BEGIN DATA RECORDS

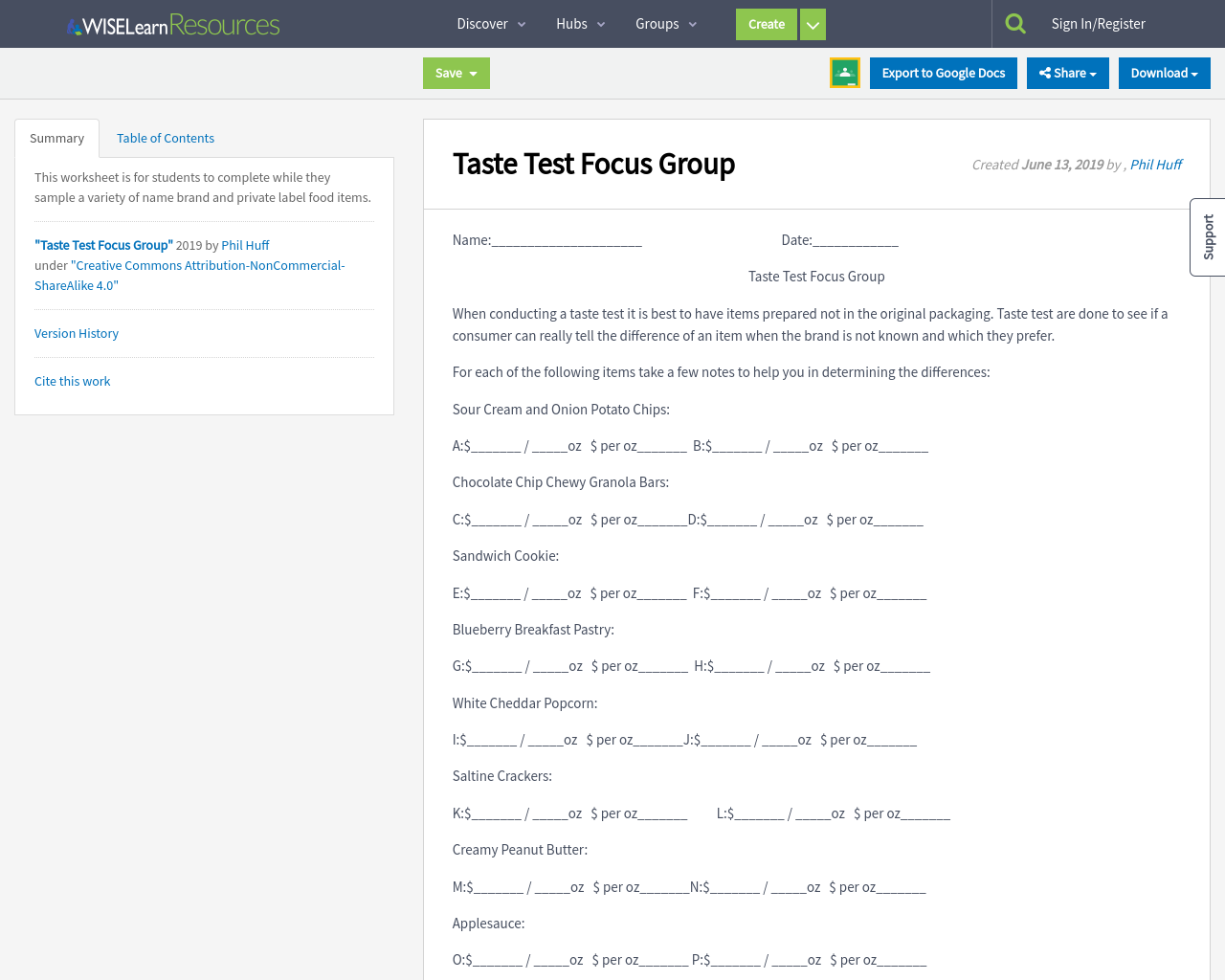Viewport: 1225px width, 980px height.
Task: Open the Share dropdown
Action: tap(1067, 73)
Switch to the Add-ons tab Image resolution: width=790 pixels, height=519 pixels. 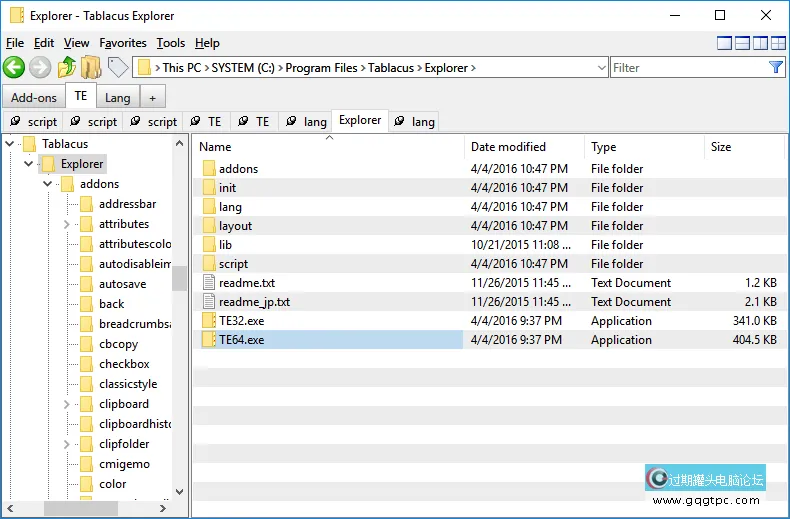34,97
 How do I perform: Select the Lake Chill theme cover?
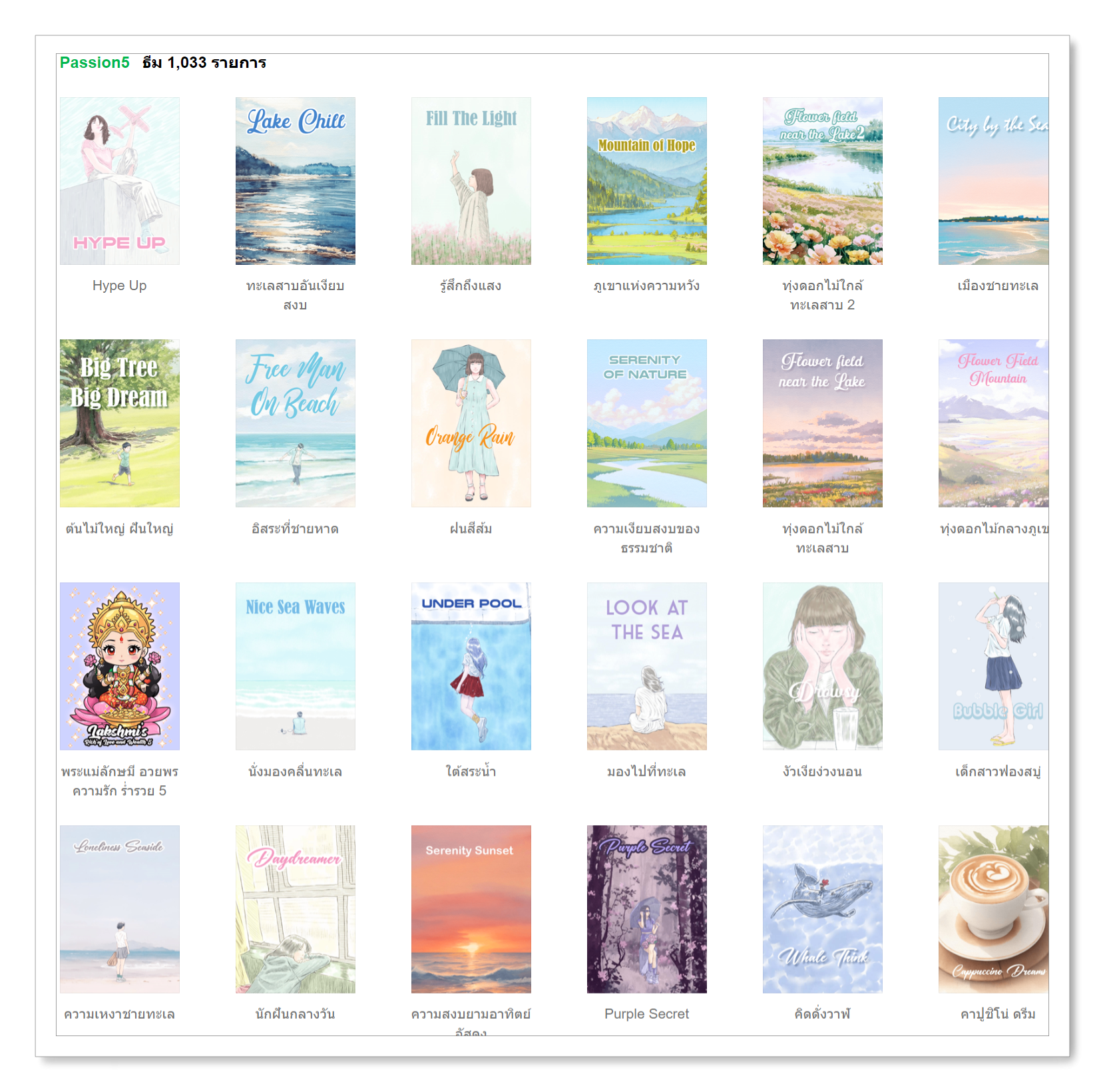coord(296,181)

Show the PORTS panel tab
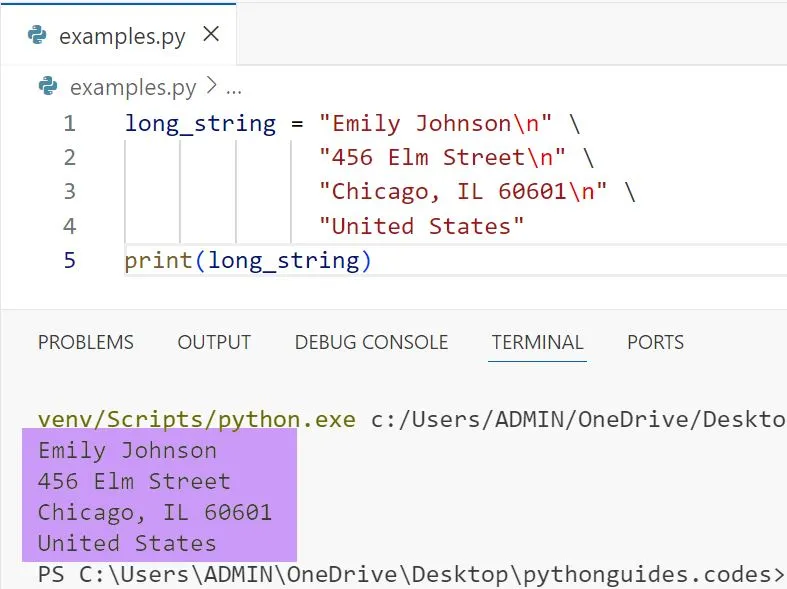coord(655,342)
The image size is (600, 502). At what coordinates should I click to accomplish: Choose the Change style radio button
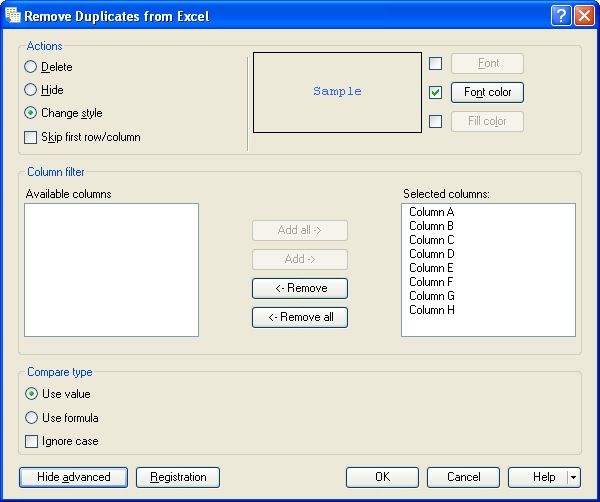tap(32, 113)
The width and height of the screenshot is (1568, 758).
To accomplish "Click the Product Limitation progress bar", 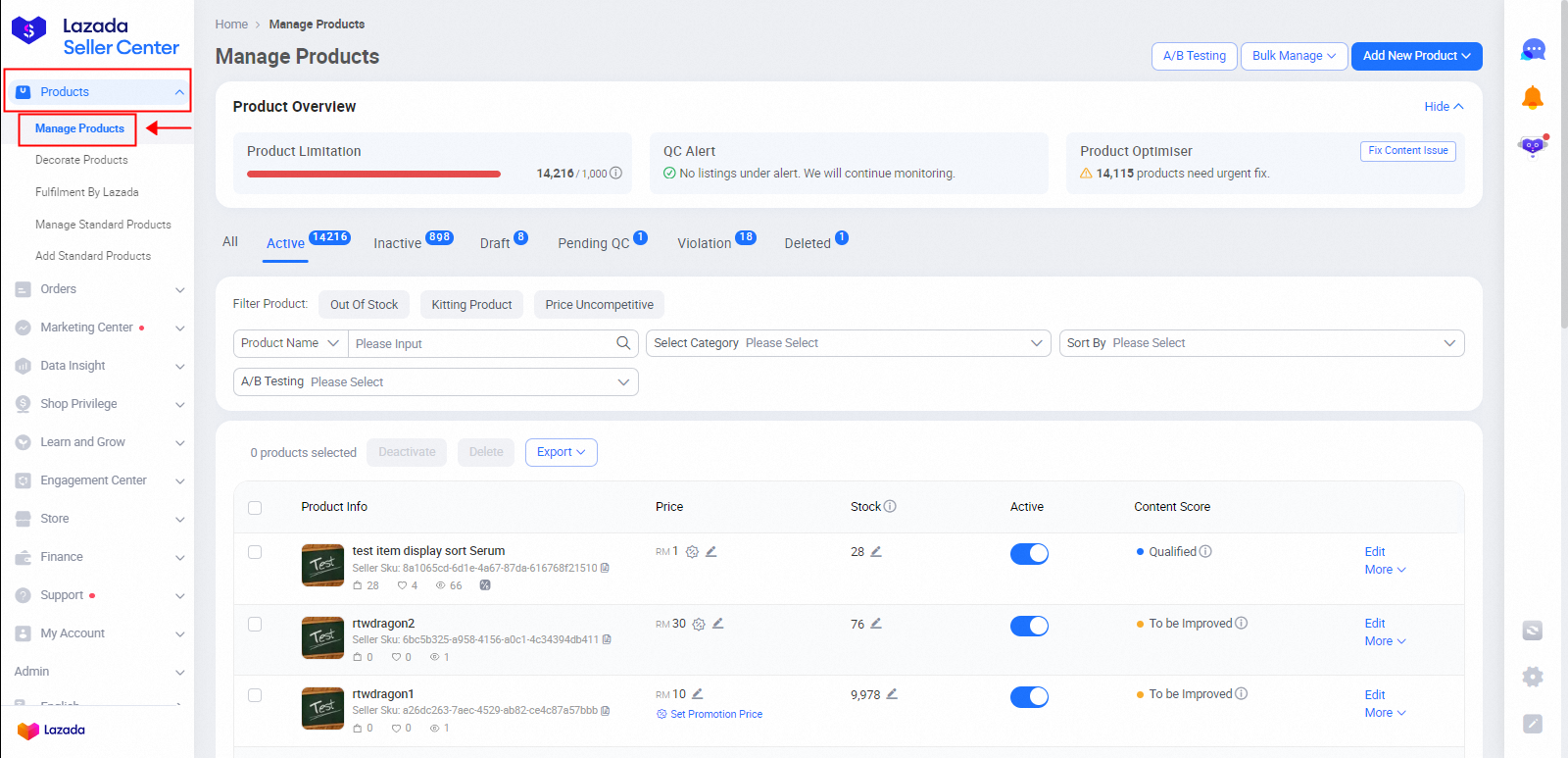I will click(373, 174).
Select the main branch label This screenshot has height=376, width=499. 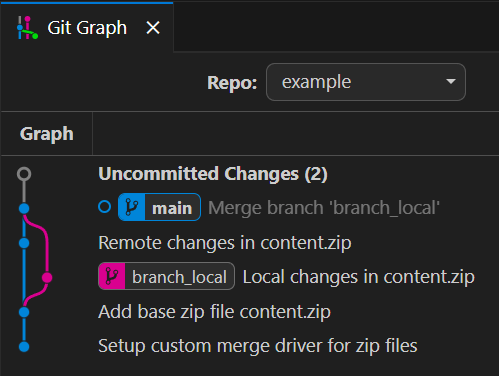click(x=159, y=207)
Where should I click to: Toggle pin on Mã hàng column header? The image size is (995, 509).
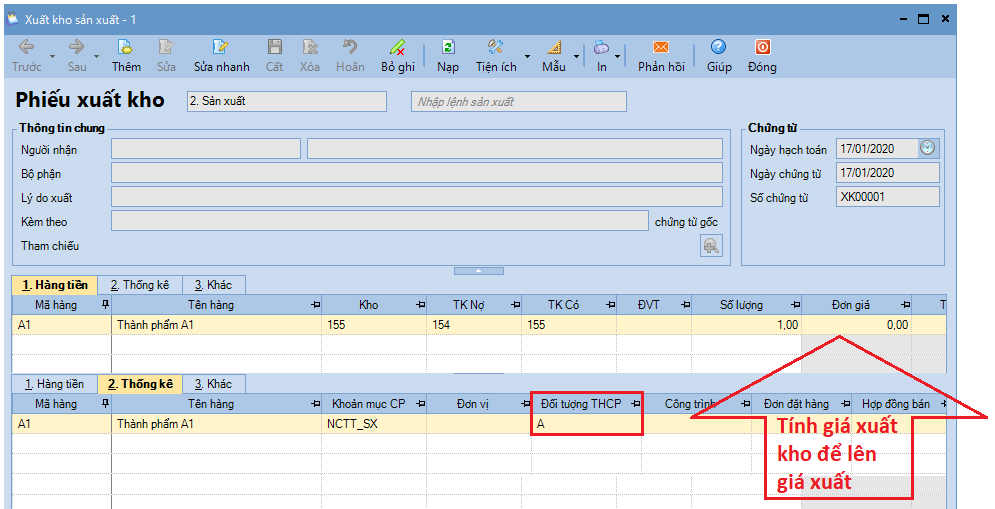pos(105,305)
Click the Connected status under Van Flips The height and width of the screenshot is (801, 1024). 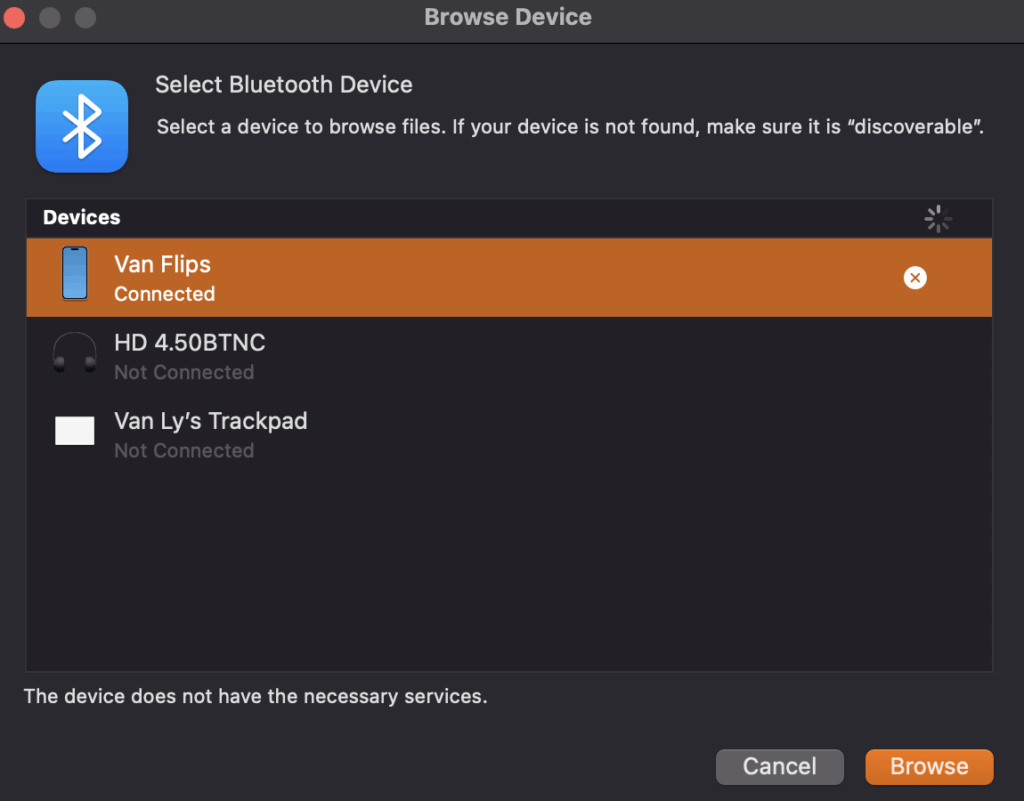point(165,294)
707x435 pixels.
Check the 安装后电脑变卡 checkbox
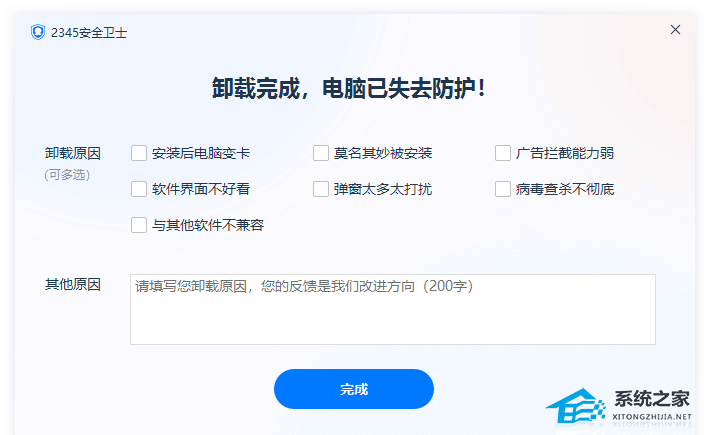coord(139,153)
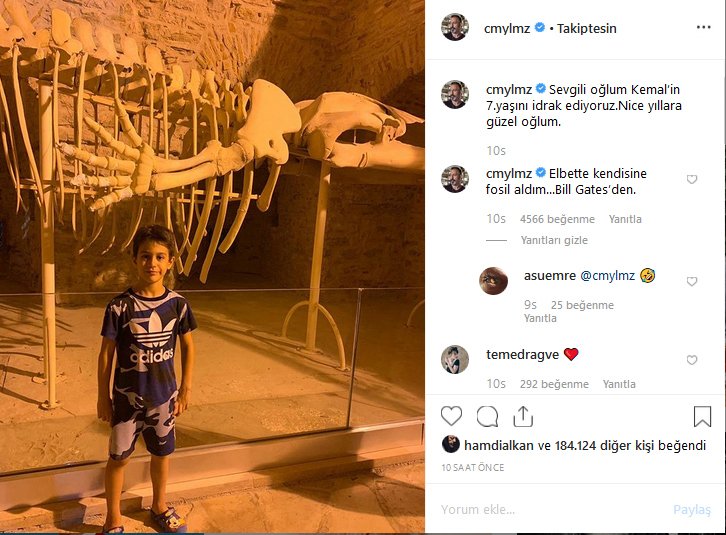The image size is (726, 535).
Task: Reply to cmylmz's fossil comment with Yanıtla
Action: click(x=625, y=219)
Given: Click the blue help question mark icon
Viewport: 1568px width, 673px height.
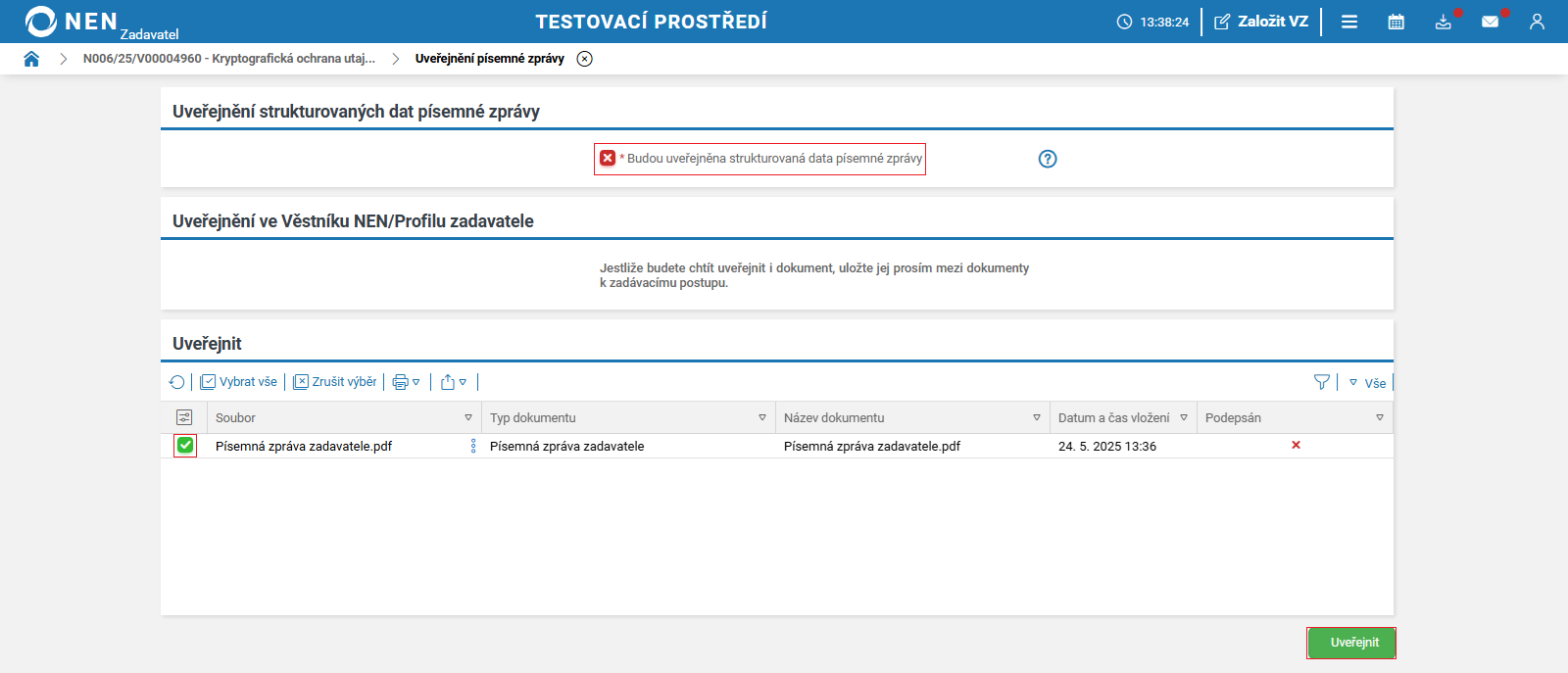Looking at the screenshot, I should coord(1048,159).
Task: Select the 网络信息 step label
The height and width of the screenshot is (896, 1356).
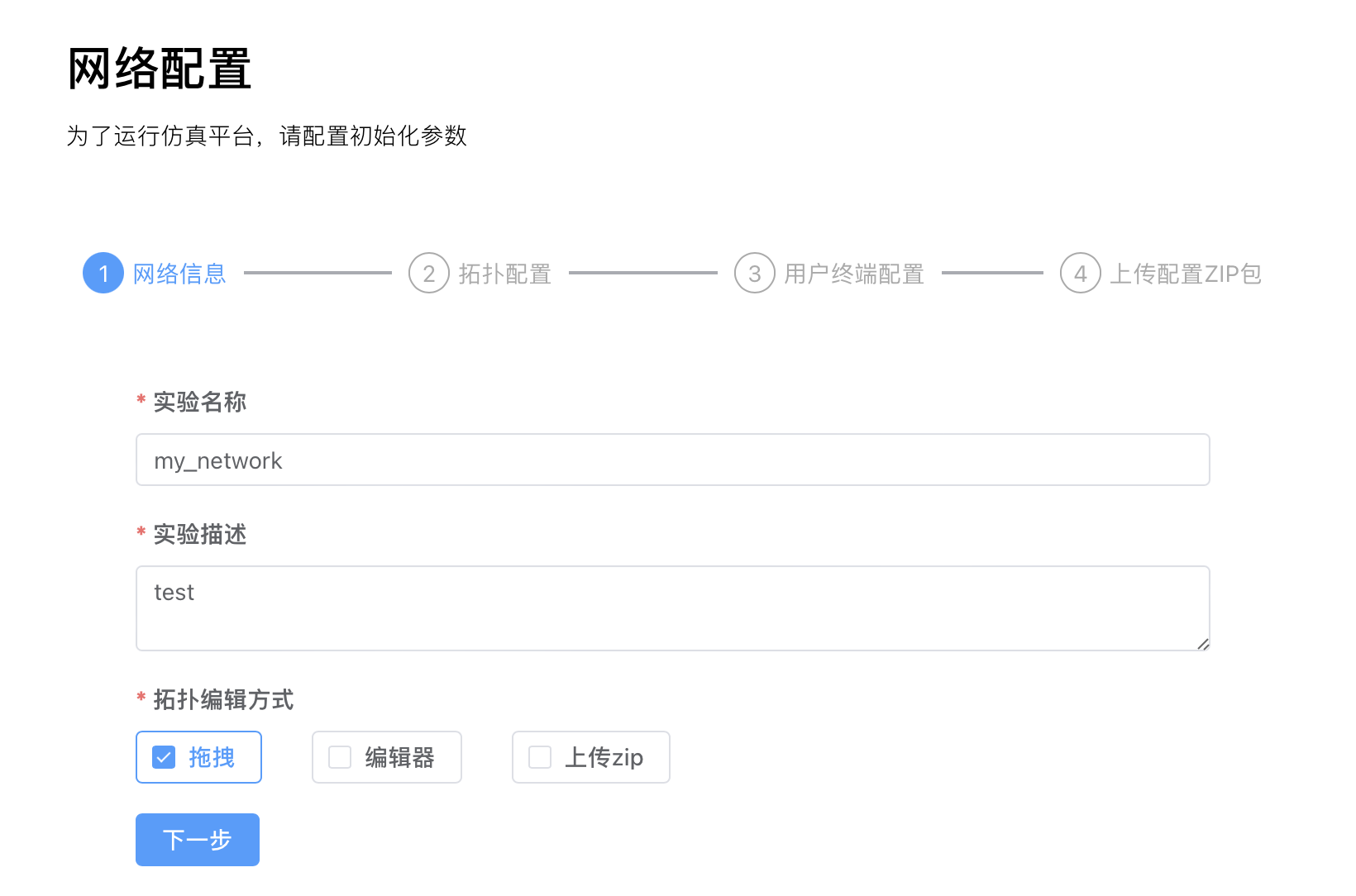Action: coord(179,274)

END DATA RECORDS

TASK DIRECTIONS ▸ Above are some records; extract exactly the lines from the one containing "How do I perform: Select" through the one containing "The width and" and drop the pictures.

RESPONSE TO THE TASK ▸
 How do I perform: Select the Lake Chill theme cover?
coord(296,181)

Show the PORTS panel tab
coord(655,342)
The image size is (600, 502). At what coordinates should I click to accomplish: Choose the Change style radio button
tap(32, 113)
The width and height of the screenshot is (1568, 758).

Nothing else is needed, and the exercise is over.